A Closed-Loop Personalized Learning Agent Integrating Neural Cognitive Diagnosis, Bounded-Ability Adaptive Testing, and LLM-Driven Feedback
Wang, Zhifeng, Zheng, Xinyue, Zeng, Chunyan
As information technology advances, education is moving from one-size-fits-all instruction toward personalized learning. However, most methods handle modeling, item selection, and feedback in isolation rather than as a closed loop. This leads to coarse or opaque student models, assumption-bound adaptivity that ignores diagnostic posteriors, and generic, non-actionable feedback. To address these limitations, this paper presents an end-to-end personalized learning agent, EduLoop-Agent, which integrates a Neural Cognitive Diagnosis model (NCD), a Bounded-Ability Estimation Computerized Adaptive Testing strategy (BECAT), and large language models (LLMs).
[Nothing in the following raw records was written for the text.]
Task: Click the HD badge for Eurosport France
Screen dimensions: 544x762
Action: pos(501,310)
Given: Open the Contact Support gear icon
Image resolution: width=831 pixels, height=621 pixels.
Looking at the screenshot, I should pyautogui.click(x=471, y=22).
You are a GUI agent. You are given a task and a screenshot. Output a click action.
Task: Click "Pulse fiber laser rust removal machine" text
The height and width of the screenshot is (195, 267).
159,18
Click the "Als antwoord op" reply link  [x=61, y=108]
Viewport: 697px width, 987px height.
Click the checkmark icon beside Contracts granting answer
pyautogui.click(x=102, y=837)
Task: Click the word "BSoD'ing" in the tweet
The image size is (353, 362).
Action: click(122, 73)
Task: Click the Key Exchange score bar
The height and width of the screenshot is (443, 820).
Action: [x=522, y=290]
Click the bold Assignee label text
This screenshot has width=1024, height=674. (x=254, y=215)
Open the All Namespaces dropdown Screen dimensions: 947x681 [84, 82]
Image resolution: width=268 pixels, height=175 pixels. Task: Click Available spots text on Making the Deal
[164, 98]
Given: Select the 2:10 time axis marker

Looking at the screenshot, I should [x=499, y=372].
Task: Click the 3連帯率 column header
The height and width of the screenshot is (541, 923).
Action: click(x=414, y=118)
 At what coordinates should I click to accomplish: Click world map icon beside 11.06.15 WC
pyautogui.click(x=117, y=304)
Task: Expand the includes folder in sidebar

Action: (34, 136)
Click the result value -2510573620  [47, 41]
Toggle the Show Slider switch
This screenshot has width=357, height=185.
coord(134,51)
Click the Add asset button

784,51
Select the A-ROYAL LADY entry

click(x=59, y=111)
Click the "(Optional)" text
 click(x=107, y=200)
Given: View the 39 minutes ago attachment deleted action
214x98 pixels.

The NCD module provides fine-grained estimates of students' mastery at the knowledge-point level; BECAT dynamically selects subsequent items to maximize relevance and learning efficiency; and LLMs convert diagnostic signals into structured, actionable feedback. Together, these components form a closed-loop framework of ``Diagnosis--Recommendation--Feedback.'' Experiments on the ASSISTments dataset show that the NCD module achieves strong performance on response prediction while yielding interpretable mastery assessments. The adaptive recommendation strategy improves item relevance and personalization, and the LLM-based feedback offers targeted study guidance aligned with identified weaknesses. Overall, the results indicate that the proposed design is effective and practically deployable, providing a feasible pathway to generating individualized learning trajectories in intelligent education.